Energietechnisch ist Grevenbroich ein interessantes Pflaster: Gigantische Braunkohle-Kraftwerke sorgen für weiße Rauchschwaden, die von der Autobahn zu sehen sind. Eine Tagebau-Wüste charakterisiert die südwestliche Aussicht. Und, hoch oben auf einer Aue, befindet sich das größte Windtestfeld der Welt. Grevenbroich steht im Grunde für ganz NRW: Hier soll es künftig weg vom Schlot, und hin zum Wind gehen. Doch die Trendwende droht zu kippen. Bei einem Besuch der Testanlage warnte NRW-Minister Remmel gestern vor der geplanten „Strompreisbremse“ der Bundesregierung. Mehr als jede dritte geplante Windanlage sei dadurch gefährdet – und damit auch die Energiewende an sich.

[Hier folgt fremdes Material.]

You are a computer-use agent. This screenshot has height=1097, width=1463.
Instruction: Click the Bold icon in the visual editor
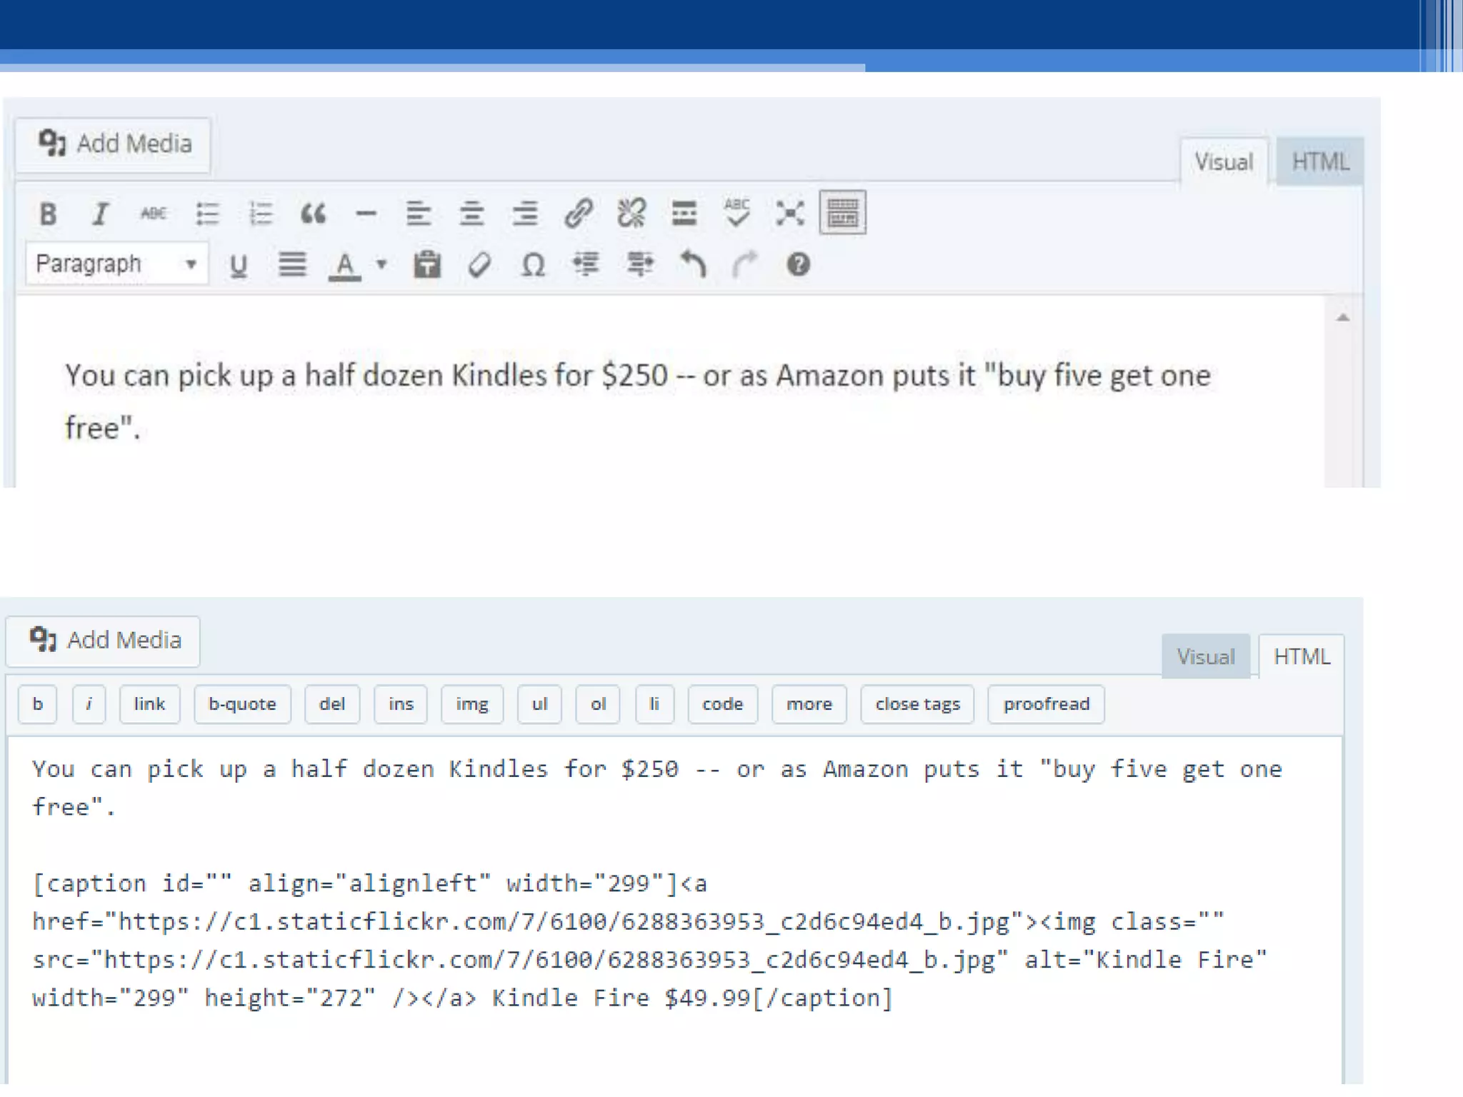(48, 214)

„Die Bundesregierung betreibt die Energiewende ohne Masterplan und ohne Kompass“, kritisierte Remmel. Im Februar hatten Umweltminister Altmaier (CDU) und Wirtschaftsminister Rösler (FDP) hastig zum runden Tisch geladen. Sie berichteten den Ländern von ihrer geplanten „Preisbremse“, die Strom trotz Energiewende bezahlbar machen soll. Der Vorschlag sieht unter anderem vor, den Strom aus Windkraftanlagen nicht mehr wie bisher zu fördern. Angebliches Einsparpotential: 40 Millionen Euro jährlich. Für Remmel zu kurz gedacht. „Das steht in keinem Verhältnis zu den drohenden Mehrkosten durch Insolvenzen, Arbeitsplatzverlusten sowie zusätzlichem Bedarf bei Netzausbau und Speicherung“, sagte der NRW-Minister.
Verband fordert mehr Einsparungbei Windkraft auf dem Meer
Die Folge der Kürzungen seien Investitionsstopps in der Windwirtschaft. Michael Liesner, Leiter Landespolitik beim Windanlagen-Hersteller Enercon, befürchtet: „Die Strompreisbremse wird zu einer Investitionsbremse. In NRW werden mit den derzeit vorgeschlagenen Maßnahmen bis zu 70 Prozent der schätzungsweise 200 in Planung befindlichen Projekte nicht umgesetzt werden können.“ Nach Angaben des Bundesverbandes WindEnergie arbeiten in Nordrhein-Westfalen rund 10 000 Menschen in der Windanlagen-Produktion, die gefährdet seien.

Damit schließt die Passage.